By Maarten van Tartwijk
AMSTERDAM--Royal Philips NV reported on Monday a 13% rise in
second-quarter net profit, but voiced growing concerns about an
economic slowdown in emerging markets.
The Amsterdam-based company, which makes everything from
hospital scanners, coffee machines and light bulbs, reported net
profit of EUR274 million ($301 million), up from EUR243 million in
the same period a year earlier. Sales rose 20% to EUR5.97 billion,
up from EUR4.97 billion a year ago.
The results beat analysts' expectations in part due to the
weaker euro against other global currencies, which provided a boost
to sales. The increase was also driven by cost-savings and improved
sales and margins at Philips' healthcare division, which accounts
for roughly 50% of group's profits.
Shares in Philips jumped up to 5% Monday morning, the biggest
riser in Amsterdam's AEX benchmark.
Chief Executive Frans van Houten, however, struck a cautious
tone for the rest of 2015, saying he was "increasingly concerned"

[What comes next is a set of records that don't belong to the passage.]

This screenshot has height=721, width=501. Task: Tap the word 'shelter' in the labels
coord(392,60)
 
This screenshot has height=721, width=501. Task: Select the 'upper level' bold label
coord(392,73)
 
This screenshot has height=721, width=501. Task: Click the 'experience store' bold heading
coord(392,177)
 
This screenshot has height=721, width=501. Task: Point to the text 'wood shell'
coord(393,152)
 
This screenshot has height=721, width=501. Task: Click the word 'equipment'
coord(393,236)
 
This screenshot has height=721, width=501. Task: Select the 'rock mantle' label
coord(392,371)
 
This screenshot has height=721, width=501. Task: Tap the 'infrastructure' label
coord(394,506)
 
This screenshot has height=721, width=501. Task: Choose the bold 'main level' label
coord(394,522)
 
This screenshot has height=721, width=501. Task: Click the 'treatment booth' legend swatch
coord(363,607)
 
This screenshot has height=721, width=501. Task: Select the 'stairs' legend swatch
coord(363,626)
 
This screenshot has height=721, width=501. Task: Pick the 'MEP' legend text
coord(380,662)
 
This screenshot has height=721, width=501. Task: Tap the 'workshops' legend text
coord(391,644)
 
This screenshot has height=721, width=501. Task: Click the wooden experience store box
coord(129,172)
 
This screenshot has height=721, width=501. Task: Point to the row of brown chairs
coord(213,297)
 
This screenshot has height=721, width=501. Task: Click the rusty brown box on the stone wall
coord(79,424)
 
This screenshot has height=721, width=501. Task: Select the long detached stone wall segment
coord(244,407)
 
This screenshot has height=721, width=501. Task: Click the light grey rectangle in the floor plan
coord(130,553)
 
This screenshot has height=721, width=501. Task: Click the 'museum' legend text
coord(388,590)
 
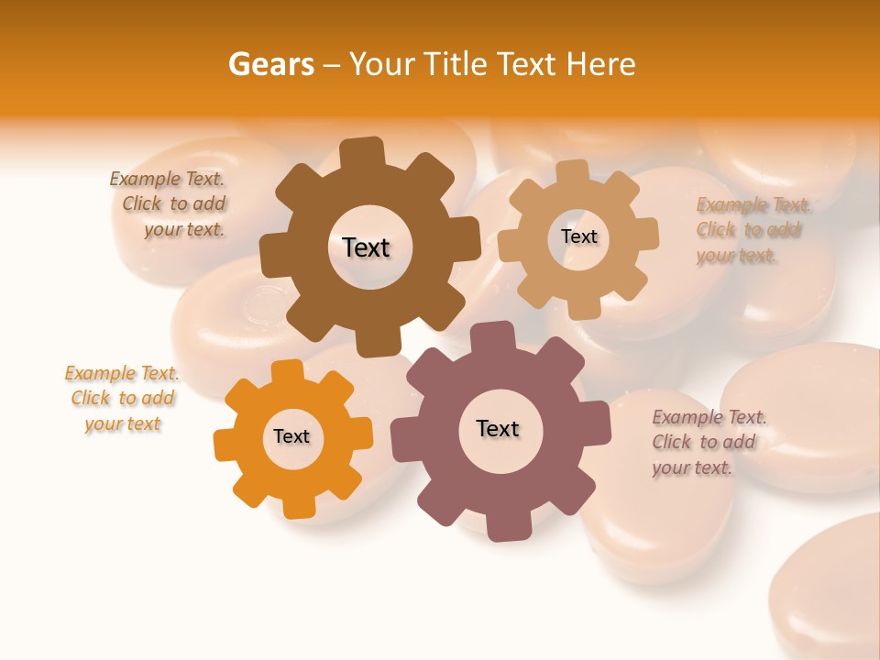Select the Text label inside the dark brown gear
pos(366,248)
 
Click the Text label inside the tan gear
pos(578,236)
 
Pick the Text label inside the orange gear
pos(292,436)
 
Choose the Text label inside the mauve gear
pos(498,428)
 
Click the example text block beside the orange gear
pos(122,398)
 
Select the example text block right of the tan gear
pos(752,229)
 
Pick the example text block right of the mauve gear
pos(708,442)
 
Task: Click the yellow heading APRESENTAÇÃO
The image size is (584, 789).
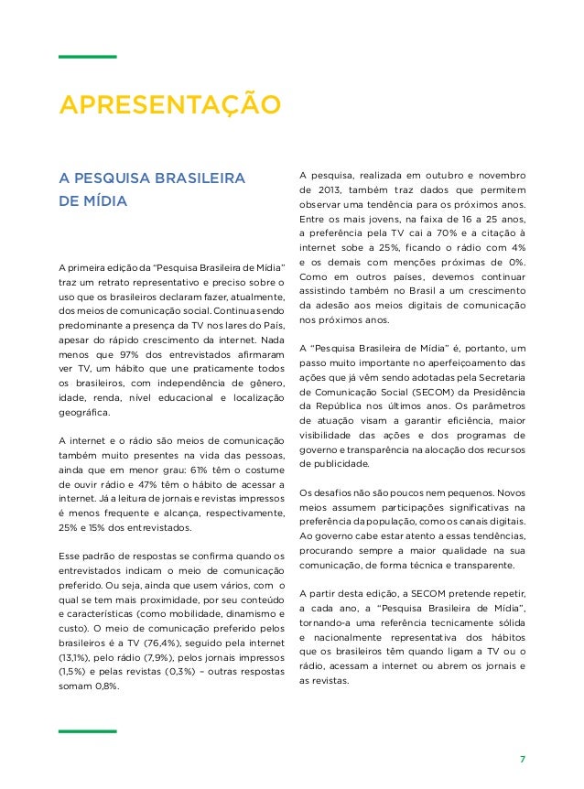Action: [x=169, y=103]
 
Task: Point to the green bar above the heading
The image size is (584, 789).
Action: [x=88, y=57]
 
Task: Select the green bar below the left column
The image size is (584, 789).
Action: [x=88, y=731]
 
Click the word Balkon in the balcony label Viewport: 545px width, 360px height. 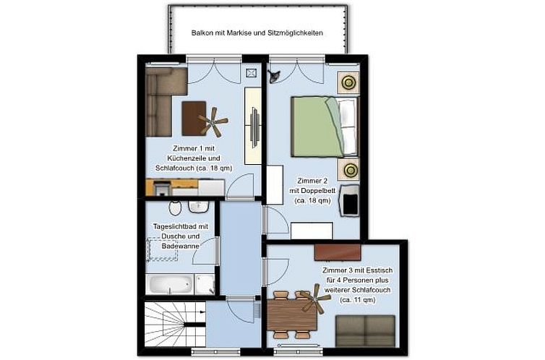202,33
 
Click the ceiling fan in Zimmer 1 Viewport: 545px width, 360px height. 214,121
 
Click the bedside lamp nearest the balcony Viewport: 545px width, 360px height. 349,82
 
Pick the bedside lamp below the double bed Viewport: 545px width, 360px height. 351,171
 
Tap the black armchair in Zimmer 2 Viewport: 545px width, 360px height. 351,200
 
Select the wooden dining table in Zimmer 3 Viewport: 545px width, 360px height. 293,313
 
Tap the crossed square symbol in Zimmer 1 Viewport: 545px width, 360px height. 251,73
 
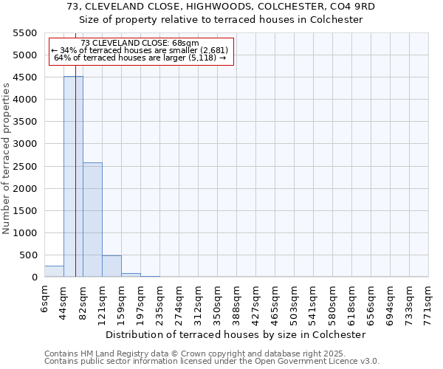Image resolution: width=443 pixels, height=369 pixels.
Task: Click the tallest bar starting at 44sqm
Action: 73,177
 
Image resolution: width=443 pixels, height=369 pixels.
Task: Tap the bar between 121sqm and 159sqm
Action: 111,266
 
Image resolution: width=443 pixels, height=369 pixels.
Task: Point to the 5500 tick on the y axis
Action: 27,33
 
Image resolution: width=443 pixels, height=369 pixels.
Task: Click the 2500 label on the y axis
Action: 27,167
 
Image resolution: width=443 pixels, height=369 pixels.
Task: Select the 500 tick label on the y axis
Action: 30,255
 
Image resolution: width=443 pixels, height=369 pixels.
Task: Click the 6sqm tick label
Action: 45,297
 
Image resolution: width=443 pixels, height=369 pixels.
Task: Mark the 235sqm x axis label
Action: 160,300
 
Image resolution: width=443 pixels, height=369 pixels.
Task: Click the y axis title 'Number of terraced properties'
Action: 7,159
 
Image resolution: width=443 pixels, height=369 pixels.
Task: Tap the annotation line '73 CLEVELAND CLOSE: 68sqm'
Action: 140,44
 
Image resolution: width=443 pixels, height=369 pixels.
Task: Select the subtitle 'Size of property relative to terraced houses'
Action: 222,20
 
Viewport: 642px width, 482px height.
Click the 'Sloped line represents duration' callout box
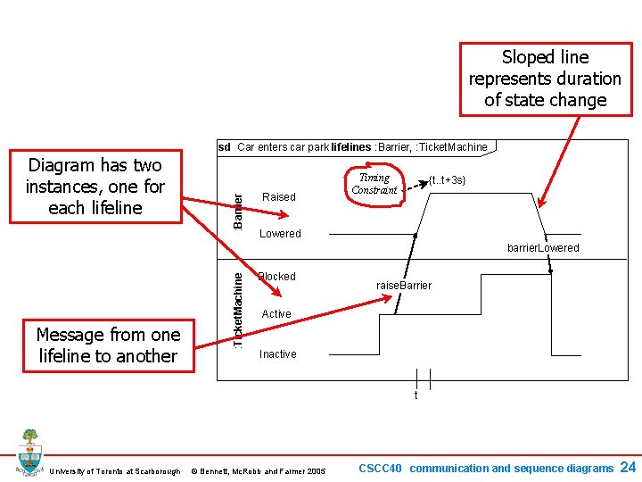[x=545, y=79]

about the global economy because of recent weakness in China,
Russia and Latin America. Soft demand in these growth markets,
which account for roughly 35% of group sales, will result in
"modest sales growth" in 2015, he said.
China, Philips' second-largest market by sales, remains the
biggest source of concern. Last year, sales fell by nearly 11% to
EUR2.4 billion and Philips is struggling to stem the decline. The
company said its healthcare division recorded a double-digit
decline in orders, while the lighting division recorded a drop in
sales. This was only partially offset by high sales of Philips'
mother-and-child care products, such as baby bottles and breast
pumps.
The results came as Philips is preparing to exit its
124-year-old lighting business and focus on selling medical
equipment and consumer-electronics products. The company is moving
its lighting arm into a separate legal entity, clearing the way for
a possible initial public offering in the first half of 2016.
Mr. van Houten said he was encouraged by Philips' operational
performance and that the separation of the division will be less
costly than previously thought. Philips now expects separation
costs of EUR200 million to EUR300 million this year, lower than its
previous estimate of EUR300 million to EUR400 million.

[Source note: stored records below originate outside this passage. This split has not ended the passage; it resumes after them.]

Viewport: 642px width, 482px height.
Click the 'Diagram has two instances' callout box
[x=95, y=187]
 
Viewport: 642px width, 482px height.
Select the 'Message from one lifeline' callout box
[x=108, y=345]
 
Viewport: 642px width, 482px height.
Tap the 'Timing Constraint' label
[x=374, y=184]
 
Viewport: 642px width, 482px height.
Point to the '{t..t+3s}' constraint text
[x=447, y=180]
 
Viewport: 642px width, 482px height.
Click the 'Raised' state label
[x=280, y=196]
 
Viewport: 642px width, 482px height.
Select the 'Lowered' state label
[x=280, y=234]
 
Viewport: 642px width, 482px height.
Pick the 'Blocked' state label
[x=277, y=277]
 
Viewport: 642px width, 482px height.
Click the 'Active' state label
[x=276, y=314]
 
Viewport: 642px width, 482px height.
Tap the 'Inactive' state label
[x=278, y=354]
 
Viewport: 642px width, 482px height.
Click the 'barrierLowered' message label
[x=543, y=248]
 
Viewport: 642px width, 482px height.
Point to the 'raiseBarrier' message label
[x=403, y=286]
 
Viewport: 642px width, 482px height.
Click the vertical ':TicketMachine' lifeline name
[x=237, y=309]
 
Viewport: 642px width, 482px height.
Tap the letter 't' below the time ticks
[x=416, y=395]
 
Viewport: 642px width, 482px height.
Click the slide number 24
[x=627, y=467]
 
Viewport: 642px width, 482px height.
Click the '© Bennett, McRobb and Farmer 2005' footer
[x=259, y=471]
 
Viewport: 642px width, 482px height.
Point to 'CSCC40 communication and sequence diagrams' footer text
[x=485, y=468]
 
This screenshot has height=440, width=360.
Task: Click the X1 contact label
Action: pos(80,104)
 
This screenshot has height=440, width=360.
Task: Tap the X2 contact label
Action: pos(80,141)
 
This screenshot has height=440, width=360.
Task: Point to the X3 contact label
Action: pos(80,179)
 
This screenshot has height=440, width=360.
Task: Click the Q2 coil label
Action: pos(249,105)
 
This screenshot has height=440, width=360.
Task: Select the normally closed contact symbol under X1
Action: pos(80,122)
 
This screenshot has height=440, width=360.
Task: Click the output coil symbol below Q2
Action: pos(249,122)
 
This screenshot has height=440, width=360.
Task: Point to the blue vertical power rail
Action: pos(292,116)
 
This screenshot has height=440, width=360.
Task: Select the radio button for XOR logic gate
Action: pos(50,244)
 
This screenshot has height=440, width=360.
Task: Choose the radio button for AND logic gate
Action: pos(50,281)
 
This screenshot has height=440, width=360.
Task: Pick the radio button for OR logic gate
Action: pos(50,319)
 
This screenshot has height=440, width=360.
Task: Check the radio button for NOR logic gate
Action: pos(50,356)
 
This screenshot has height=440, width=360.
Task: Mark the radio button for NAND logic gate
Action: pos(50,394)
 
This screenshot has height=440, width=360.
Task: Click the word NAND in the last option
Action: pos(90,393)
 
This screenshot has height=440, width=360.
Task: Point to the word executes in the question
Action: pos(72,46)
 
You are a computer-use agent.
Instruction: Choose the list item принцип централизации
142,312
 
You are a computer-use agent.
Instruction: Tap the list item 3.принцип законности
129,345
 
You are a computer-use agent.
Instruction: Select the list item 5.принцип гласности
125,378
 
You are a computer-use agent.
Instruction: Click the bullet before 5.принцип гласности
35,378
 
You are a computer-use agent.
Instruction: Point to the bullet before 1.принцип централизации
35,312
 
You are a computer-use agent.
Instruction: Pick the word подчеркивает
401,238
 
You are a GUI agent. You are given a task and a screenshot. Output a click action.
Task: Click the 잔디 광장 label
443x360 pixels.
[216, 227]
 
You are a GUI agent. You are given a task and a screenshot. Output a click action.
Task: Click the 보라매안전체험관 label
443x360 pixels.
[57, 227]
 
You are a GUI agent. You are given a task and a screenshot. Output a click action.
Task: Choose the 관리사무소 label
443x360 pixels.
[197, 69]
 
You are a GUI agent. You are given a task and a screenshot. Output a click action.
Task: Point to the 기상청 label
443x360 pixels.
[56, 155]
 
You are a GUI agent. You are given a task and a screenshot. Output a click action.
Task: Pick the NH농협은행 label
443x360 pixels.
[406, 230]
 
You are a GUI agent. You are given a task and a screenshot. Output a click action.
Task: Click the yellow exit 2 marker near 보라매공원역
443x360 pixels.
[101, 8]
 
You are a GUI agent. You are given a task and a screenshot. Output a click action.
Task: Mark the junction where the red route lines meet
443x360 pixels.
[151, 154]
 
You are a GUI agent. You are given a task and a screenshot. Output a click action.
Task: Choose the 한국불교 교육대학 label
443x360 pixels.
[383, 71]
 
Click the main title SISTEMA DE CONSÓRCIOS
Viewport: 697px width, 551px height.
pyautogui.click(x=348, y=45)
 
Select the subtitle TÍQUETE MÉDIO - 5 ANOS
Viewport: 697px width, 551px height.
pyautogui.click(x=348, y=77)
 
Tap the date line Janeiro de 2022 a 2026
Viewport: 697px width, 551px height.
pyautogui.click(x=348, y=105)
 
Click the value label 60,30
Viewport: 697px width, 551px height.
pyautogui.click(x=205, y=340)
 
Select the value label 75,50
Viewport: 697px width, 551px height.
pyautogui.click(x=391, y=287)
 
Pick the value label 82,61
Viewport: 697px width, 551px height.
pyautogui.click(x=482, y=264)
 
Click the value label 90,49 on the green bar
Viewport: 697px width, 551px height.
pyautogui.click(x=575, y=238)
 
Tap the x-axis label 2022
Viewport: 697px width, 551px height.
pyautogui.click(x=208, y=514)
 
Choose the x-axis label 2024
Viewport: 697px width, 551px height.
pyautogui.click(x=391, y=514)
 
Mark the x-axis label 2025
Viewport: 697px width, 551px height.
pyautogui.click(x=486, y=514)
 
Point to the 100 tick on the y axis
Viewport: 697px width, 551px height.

Philips' healthcare division appears to have overcome problems
at a factory in Cleveland, which is gradually resuming production.
The facility, an important supplier of medical scanners, was shut
in 2014 after the Food and Drug Administration detected
shortcomings in manufacturing controls, prompting Philips to issue
a profit warning. Philips signaled that shipments may return to
normal levels by the end of the year.